The Town of Bedford before amalgamation.

Topographically, the area is situated over bedrock, with a high proportion of rockland and exposed bedrock ridges, dotted with many lakes and wetlands. In these ridge terrains, soils are typically dry, shallow, and coarse, and often degraded by a history of repeated wildfire.

Bedford has several large lakes including: Marsh Lake, Sandy Lake, Kearney Lake and Paper Mill Lake, the latter being the secondary tributary of the Bedford Basin.

The main tributary of the Bedford Basin estuary is the Sackville River. The river has been heavily affected by ongoing development within its watershed and a chronic loss of riparian zones along its shores, especially in downtown Bedford, where the impervious surfaces of shopping centres and strip malls dominate the landscape. The secondary tributary of the Basin flows Paper Mill Lake then through Moirs Mill Pond adjacent to a commercial shopping district at the intersection of the Bedford Highway and Hammonds Plains Road. Both areas are composed almost entirely of impervious surfaces where contaminated stormwater and surface runoff are unable to permeate into the ground and instead flow directly into the Bedford Basin.

The developed area of Bedford’s shore line is mainly long the Bedford Bay portion of the basin. It consists of a public waterfront boardwalk through a 1 km portion of DeWolf Park and follows along to Lions Park and along Shore Drive. Its eastern shore consists of a "blast buffer zone" that surrounds Canadian Forces Ammunition Depot Bedford; this is the Royal Canadian Navy’s weapons magazine for its Atlantic fleet.

==Culture==
===Traditions===
Bedford Days has occurred annually at the end of June and beginning of July for almost 50 years. Currently, most of the events take place at DeWolf Park. There is an opening celebration, a Canada Day celebration, free pancake-breakfast, dog show, Kids' Extravaganza, Kids' Triathlon, Movies in the Park, the Rubber Duck Dash, and the Scott Manor House Tea Party.
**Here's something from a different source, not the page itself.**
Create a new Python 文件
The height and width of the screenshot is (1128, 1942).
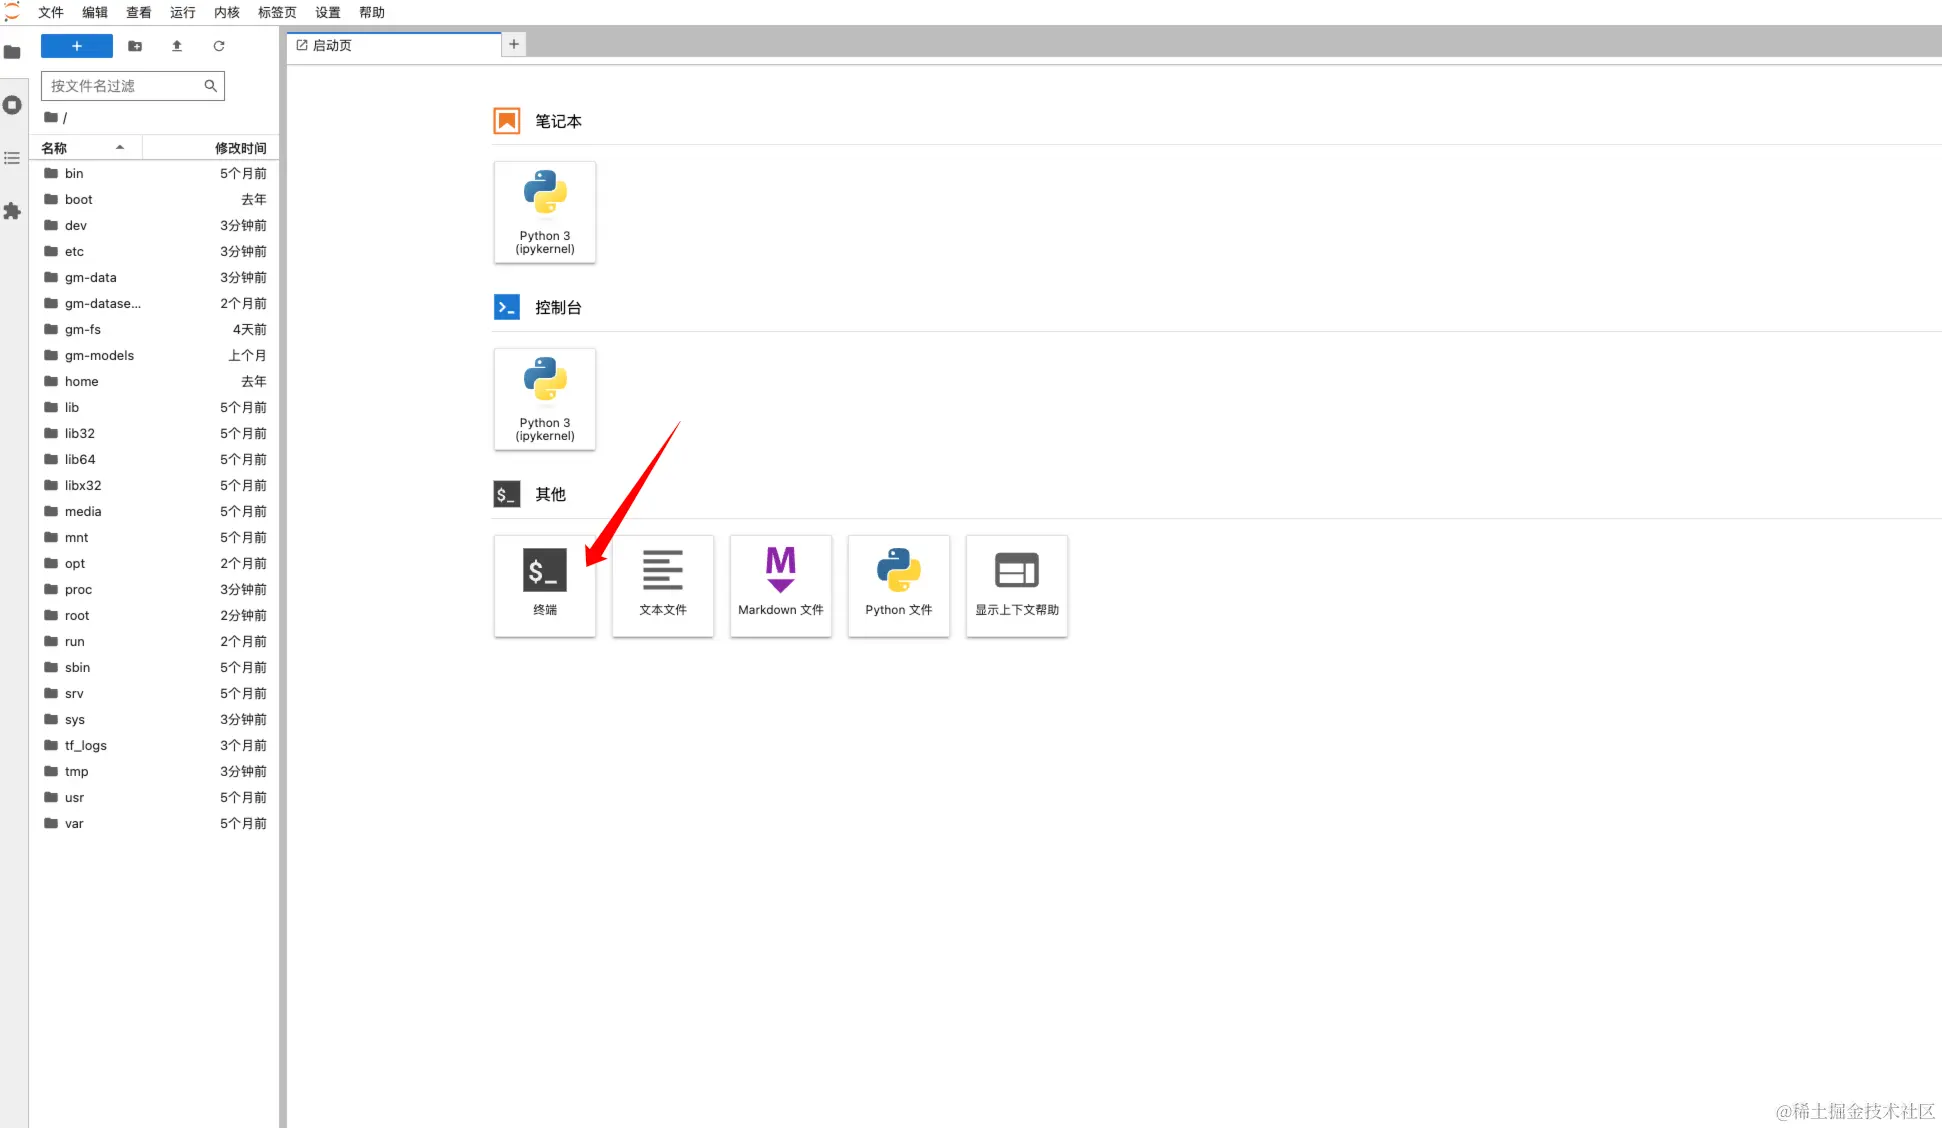click(x=899, y=585)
The Light Up Bedford Parade is an annual parade that has been held since 1998 and takes place on the Sunday following the Light Up Halifax Parade, which usually is mid-November. It runs along the Bedford Highway from Bedford Place Mall and ends at DeWolf Park. At the park there is Christmas carol singing, contests-and-prizes, and a hot chocolate stand. At the conclusion of the parade, a Christmas Tree is lit. In addition to bringing the community together to celebrate the beginning of the Christmas season, the parade serves as a fundraiser for the Turkey Club Society—which raises funds to ensure residents of Municipality of Halifax are able to provide a Christmas dinner for their families.

==Demographics==
Although a well-established community, Bedford has not had demographic information released from the 2006, 2011, 2016, and the 2021 Canadian Censuses.